• [Assigned task]:
Output every line of the entries from the line containing "How to be a Radio DJ (95, 2512)" through the last, exactly, with no other content.

========================

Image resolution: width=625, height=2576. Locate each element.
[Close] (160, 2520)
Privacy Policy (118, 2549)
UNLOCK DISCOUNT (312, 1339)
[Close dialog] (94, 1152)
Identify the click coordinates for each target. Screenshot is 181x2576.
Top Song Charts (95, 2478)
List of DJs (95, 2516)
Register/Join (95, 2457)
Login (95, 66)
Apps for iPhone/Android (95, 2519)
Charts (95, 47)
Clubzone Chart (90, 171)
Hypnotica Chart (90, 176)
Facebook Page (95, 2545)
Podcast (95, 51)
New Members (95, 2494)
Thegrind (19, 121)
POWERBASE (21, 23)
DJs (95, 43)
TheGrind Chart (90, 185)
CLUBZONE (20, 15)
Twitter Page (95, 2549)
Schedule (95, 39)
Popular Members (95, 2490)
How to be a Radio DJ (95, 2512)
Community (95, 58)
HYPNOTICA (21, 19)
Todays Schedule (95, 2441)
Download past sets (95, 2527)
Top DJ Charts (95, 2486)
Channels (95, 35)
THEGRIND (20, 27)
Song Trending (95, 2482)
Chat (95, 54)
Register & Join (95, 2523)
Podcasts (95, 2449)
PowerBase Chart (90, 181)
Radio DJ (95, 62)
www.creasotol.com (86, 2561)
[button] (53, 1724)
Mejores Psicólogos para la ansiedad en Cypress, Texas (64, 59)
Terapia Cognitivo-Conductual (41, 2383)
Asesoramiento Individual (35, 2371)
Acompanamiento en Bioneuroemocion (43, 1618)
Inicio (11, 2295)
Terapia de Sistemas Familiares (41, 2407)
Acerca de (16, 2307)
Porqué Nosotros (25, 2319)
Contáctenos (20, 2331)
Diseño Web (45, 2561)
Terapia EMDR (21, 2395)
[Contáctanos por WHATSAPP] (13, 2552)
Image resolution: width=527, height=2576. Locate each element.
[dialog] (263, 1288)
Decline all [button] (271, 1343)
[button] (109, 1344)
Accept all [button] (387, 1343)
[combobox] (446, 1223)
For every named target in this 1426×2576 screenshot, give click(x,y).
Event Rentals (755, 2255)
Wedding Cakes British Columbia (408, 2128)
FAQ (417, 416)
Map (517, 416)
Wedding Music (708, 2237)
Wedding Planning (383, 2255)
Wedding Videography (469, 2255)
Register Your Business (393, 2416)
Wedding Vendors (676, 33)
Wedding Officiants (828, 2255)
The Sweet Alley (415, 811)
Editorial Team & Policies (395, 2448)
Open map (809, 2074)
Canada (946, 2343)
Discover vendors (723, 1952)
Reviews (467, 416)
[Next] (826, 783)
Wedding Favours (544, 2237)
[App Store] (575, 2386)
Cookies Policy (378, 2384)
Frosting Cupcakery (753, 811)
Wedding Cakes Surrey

========================

• [Exercise solution]:
How to be a Radio DJ (95, 2512)
Community (95, 58)
HYPNOTICA (21, 19)
Todays Schedule (95, 2441)
Download past sets (95, 2527)
Top DJ Charts (95, 2486)
Channels (95, 35)
THEGRIND (20, 27)
Song Trending (95, 2482)
Chat (95, 54)
Register & Join (95, 2523)
Podcasts (95, 2449)
PowerBase Chart (90, 181)
Radio DJ (95, 62)
www.creasotol.com (86, 2561)
[button] (53, 1724)
Mejores Psicólogos para la ansiedad en Cypress, Texas (64, 59)
Terapia Cognitivo-Conductual (41, 2383)
Asesoramiento Individual (35, 2371)
Acompanamiento en Bioneuroemocion (43, 1618)
Inicio (11, 2295)
Terapia de Sistemas Familiares (41, 2407)
Acerca de (16, 2307)
Porqué Nosotros (25, 2319)
Contáctenos (20, 2331)
Diseño Web (45, 2561)
Terapia EMDR (21, 2395)
[Contáctanos por WHATSAPP] (13, 2552)
Image resolution: width=527, height=2576. Locate each element.
[dialog] (263, 1288)
Decline all [button] (271, 1343)
[button] (109, 1344)
Accept all [button] (387, 1343)
[combobox] (446, 1223)
For every named target in this 1426×2576 screenshot, give click(x,y).
Event Rentals (755, 2255)
Wedding Cakes British Columbia (408, 2128)
FAQ (417, 416)
Map (517, 416)
Wedding Music (708, 2237)
Wedding Planning (383, 2255)
Wedding Videography (469, 2255)
Register Your Business (393, 2416)
Wedding Vendors (676, 33)
Wedding Officiants (828, 2255)
The Sweet Alley (415, 811)
Editorial Team & Policies (395, 2448)
Open map (809, 2074)
Canada (946, 2343)
Discover vendors (723, 1952)
Reviews (467, 416)
[Next] (826, 783)
Wedding Favours (544, 2237)
[App Store] (575, 2386)
Cookies Policy (378, 2384)
Frosting Cupcakery (753, 811)
Wedding Cakes Surrey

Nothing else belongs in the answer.